Even though the papers come from relatively different traditions of thinking about education and mostly don’t even engage directly with each other’s research, they all build upon one another and put each other in a useful new perspective.

All these papers are concerned with education theory but they are also full of practical ideas. I believe that one can read each one of these papers and find in them something about which they will say “You know, I think this is a good idea, I will try to do that.” In fact, I used some of them in creating a little checklist for online course design. I found it easy to map them onto very practical activities and tools.
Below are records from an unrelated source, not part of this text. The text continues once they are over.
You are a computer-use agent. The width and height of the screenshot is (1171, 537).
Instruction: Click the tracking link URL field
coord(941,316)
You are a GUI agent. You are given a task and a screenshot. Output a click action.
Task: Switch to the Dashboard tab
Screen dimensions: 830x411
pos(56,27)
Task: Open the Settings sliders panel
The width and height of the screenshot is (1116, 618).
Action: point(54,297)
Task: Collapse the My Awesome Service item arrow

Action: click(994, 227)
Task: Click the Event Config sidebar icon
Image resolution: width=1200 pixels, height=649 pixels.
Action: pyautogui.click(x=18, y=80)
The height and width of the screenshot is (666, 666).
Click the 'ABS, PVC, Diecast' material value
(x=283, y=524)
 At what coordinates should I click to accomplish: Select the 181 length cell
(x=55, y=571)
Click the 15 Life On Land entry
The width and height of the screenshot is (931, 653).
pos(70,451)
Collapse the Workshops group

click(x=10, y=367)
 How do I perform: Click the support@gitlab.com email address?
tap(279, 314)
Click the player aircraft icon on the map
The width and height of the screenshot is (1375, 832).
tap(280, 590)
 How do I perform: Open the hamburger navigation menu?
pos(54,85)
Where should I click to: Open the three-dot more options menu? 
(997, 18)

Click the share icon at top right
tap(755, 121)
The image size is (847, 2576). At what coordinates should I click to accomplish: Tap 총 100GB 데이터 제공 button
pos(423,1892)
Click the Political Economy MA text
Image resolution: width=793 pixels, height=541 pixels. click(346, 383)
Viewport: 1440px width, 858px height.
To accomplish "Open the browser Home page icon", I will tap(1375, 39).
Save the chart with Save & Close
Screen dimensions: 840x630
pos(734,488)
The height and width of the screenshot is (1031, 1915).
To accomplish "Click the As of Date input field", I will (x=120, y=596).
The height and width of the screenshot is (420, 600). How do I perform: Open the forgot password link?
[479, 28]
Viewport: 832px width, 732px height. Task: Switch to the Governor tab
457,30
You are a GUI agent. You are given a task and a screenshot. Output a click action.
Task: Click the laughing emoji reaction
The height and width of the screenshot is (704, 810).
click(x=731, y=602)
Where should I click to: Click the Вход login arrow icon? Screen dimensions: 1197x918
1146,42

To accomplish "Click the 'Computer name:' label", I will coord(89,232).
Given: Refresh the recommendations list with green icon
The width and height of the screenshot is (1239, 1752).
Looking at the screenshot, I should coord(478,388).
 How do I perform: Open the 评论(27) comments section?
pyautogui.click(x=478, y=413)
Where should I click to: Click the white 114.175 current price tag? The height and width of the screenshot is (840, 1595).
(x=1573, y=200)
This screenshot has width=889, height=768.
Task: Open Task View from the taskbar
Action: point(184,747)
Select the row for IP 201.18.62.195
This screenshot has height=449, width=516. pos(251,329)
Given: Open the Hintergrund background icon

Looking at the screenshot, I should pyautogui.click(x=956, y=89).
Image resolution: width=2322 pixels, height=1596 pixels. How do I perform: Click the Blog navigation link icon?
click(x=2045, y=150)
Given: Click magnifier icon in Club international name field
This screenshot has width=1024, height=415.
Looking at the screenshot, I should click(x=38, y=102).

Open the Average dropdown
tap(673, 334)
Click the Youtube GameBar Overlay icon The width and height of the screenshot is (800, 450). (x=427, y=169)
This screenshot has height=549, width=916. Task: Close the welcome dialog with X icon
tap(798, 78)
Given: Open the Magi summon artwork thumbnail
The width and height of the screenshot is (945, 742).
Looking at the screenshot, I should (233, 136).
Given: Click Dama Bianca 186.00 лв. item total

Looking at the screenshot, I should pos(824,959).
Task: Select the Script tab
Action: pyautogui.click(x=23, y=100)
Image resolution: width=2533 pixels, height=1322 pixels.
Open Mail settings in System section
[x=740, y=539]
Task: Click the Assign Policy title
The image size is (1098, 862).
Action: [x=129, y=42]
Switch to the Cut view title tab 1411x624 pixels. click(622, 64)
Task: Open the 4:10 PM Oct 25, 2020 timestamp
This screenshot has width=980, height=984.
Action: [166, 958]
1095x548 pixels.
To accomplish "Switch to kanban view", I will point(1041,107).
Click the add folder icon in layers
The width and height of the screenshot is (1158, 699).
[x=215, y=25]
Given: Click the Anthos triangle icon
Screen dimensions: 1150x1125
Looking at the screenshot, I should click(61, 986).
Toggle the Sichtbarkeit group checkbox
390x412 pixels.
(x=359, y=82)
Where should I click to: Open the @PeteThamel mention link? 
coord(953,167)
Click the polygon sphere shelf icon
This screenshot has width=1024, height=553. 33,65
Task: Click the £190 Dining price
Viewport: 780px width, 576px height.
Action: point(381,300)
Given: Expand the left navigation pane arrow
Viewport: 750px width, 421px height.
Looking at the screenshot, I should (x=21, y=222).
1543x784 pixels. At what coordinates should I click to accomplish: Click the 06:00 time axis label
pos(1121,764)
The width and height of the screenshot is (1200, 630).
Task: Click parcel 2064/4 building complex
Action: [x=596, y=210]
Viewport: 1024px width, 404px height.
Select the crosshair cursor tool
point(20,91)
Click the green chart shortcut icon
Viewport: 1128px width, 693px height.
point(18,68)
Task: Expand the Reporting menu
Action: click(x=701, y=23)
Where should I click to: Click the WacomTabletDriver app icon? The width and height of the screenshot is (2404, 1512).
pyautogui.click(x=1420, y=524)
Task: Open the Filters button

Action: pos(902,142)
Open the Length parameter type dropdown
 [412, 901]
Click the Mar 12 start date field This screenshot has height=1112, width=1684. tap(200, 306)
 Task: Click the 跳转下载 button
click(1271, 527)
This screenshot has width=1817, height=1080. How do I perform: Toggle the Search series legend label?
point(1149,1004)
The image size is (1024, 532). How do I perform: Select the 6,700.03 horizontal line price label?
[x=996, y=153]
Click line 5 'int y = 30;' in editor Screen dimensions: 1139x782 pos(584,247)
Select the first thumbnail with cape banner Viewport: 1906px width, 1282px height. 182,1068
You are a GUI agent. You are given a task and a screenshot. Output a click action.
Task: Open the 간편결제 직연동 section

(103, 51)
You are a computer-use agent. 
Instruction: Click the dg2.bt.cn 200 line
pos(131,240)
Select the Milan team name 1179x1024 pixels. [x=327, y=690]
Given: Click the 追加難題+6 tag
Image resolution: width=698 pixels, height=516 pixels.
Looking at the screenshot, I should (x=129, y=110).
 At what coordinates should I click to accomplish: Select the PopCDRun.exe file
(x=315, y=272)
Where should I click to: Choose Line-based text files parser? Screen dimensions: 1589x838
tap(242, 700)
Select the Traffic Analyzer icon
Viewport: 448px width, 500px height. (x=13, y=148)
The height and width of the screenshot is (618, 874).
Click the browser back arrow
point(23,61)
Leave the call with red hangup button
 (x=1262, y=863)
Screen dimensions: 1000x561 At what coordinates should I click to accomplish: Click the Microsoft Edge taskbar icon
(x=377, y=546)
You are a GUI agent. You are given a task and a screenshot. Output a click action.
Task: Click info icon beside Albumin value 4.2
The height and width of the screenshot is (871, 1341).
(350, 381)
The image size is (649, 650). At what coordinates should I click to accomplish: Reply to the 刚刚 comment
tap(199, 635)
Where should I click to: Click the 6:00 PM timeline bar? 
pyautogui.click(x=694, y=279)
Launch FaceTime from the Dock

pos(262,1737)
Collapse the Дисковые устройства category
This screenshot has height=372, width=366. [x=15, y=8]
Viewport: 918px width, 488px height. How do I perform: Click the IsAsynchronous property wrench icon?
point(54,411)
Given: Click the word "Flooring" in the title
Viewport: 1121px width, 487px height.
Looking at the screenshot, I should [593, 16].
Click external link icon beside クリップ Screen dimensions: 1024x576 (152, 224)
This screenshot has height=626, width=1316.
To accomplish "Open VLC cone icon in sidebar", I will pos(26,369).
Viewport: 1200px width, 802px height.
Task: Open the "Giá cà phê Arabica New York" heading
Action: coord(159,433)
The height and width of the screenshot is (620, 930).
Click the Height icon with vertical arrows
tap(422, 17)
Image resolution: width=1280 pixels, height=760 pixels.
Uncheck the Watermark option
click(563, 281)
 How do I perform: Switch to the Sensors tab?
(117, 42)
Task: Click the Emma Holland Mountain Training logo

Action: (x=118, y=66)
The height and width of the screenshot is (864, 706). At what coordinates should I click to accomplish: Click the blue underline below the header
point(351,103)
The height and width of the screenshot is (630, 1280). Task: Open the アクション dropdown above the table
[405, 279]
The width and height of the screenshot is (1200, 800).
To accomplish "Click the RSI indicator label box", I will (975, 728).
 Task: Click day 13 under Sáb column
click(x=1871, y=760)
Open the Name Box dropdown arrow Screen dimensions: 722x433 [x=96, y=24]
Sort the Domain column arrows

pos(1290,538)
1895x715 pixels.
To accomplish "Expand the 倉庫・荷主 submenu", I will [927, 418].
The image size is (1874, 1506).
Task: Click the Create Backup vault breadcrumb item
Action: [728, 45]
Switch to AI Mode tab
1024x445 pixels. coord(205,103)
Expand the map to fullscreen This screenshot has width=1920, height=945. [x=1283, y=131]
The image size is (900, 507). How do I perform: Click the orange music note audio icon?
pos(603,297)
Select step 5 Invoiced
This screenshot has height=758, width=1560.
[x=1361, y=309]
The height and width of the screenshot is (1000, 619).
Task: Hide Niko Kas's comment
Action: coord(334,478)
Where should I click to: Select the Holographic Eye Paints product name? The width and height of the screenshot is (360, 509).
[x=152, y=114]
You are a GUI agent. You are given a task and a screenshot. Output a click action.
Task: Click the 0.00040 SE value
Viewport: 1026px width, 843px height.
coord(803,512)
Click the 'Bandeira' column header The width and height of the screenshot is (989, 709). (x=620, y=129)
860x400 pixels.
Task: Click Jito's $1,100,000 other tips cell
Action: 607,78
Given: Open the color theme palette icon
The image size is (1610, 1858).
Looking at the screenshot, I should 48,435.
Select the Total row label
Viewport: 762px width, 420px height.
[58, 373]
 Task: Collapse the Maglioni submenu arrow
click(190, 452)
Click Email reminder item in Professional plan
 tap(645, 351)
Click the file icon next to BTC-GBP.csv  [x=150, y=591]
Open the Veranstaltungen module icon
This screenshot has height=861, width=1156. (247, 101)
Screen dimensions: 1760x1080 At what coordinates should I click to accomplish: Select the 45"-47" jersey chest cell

In the list below, I provide a very brief summary of why I think the paper is worth reading and provide some alternatives or elaborations. But one thing they all have in common is that they summarise previous work and provide ample references for further reading. Where I could find them, I also point to related YouTube videos or blog posts.

I also created a list of “5 books on knowledge and expertise” that may provide relevant readings.

1. Online Engagement Framework for Higher Education.

Redmond, P. et al. (2018). An Online Engagement Framework for Higher Education’. Online Learning, 22(1). doi: 10.24059/olj.v22i1.1175.

This is a good place to start because it summarises the literature on student experiences of online learning and builds a useful framework for thinking about it through 5 modes of engagement: 1. Cognitive, 2. Behavioural, 3. Collaborative, 4. Emotional, 5. Social. These are not mutually exclusive or always clearly delineated but it is easy to see how we often focus on some to the exclusion of others.

This paper was also summarised with some practical tips in a recent blogpost on the ALT Blog by Gabi Witthaus. Recording of a webinar with the paper authors is also available.

An alternative view of engagement that is complementary can be found in Tanis (2020) who draws on the famous ‘Seven Principles for Good Practice in Undergraduate Education’ by Chickering and Gamson (1987) and shows how they are seen by students and faculty in an online course.

2. Cognitive engagement and ICAP Framework.

Chi, M. T. H. and Wylie, R. (2014) The ICAP Framework: Linking Cognitive Engagement to Active Learning Outcomes. Educational Psychologist, 49(4), pp. 219–243. doi: 10.1080/00461520.2014.965823.

I think of the lessons of this paper as best summarized by “There is no learning without engagement but there is engagement without learning”. It takes the ‘cognitive’ mode of engagement mentioned in Redmond et al. and drills down into what kinds of engagement make for learning. Its central theses is that the four kinds of engagement Passive, Active, Constructive and Interactive build on each other and progressively lead to more learning expressed by the formula I > C > A > P.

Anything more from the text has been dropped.